## [What you need to do]
Return exactly, please, the lines from the one containing "The width and" to the last line of the entries below, and nothing else, leaving pictures out.

====

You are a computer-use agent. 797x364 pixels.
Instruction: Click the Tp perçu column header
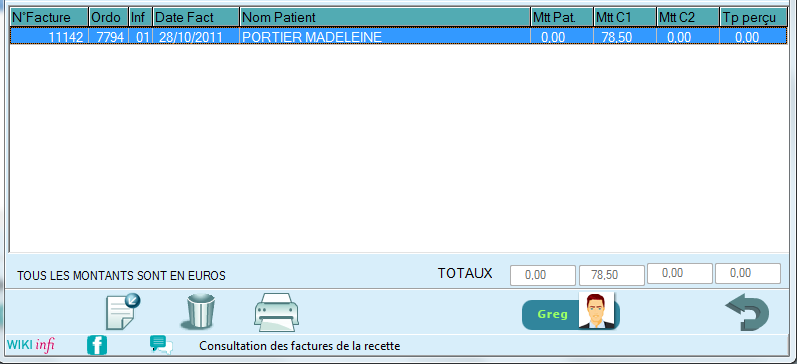[754, 17]
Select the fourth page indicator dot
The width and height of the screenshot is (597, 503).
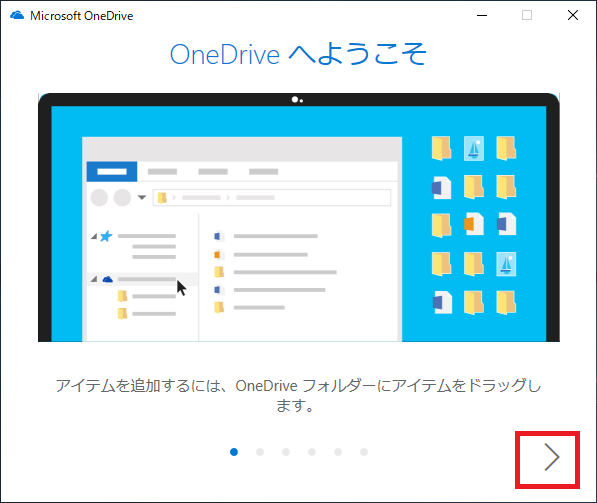(x=312, y=452)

====

## [Solution to the problem]
The width and height of the screenshot is (597, 503).
(x=312, y=452)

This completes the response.